[Stored data]
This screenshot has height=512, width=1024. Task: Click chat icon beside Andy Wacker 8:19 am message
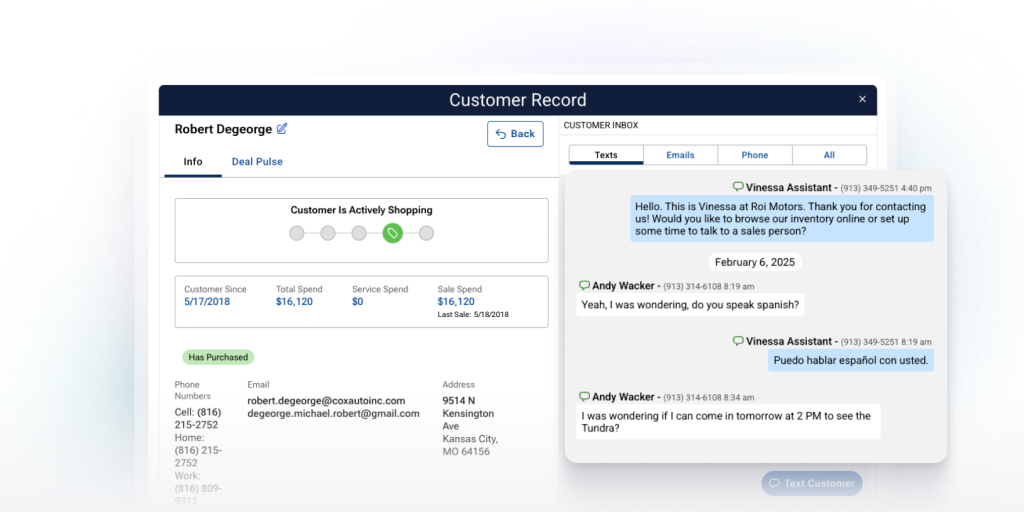[584, 285]
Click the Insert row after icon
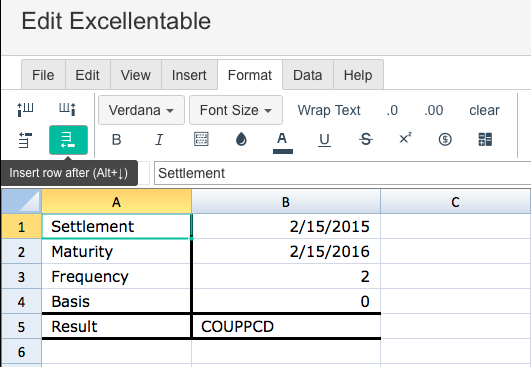 (68, 140)
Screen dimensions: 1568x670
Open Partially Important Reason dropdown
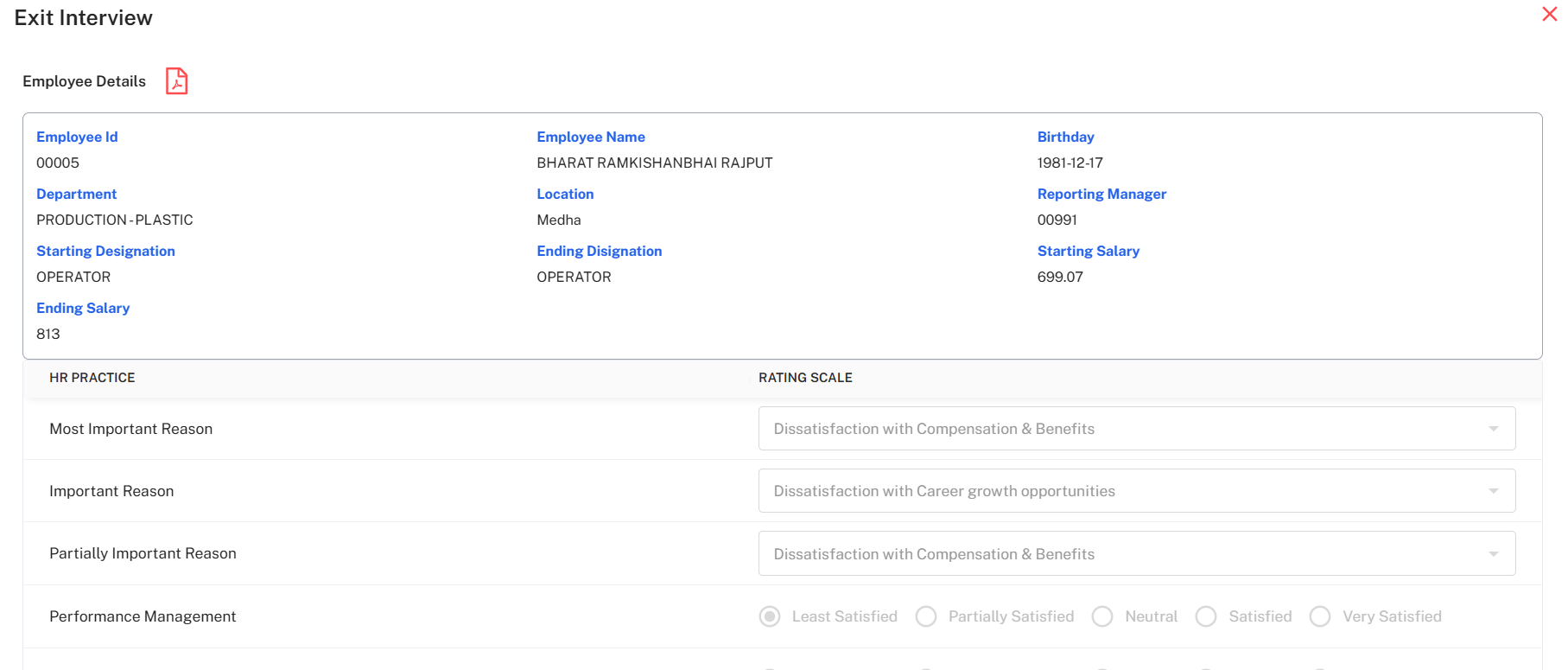[x=1123, y=553]
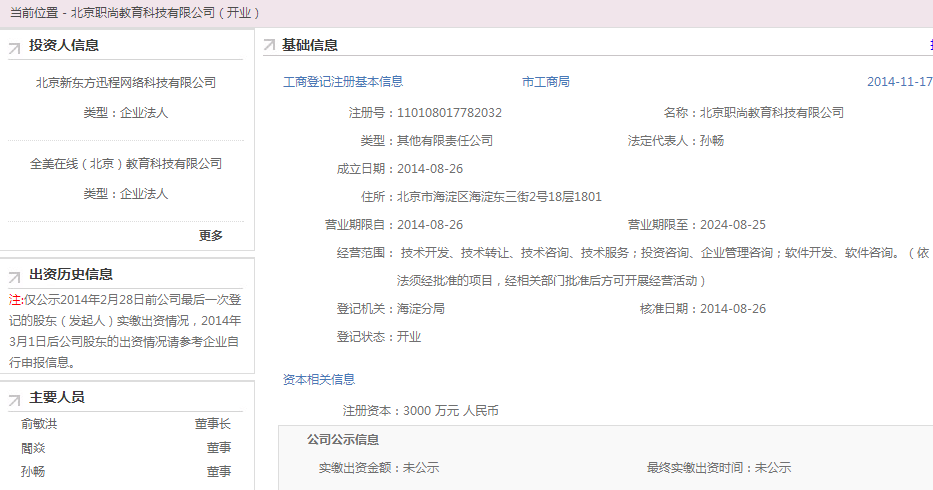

• _TASK DESCRIPTION_
Transcribe every entry exactly. Leave out the pictures.

• _OUTPUT BELOW_
This screenshot has height=512, width=1024. Task: Click chat icon beside Andy Wacker 8:19 am message
[584, 285]
Click the Insert row after icon
 (68, 140)
Screen dimensions: 1568x670
Open Partially Important Reason dropdown
[x=1123, y=553]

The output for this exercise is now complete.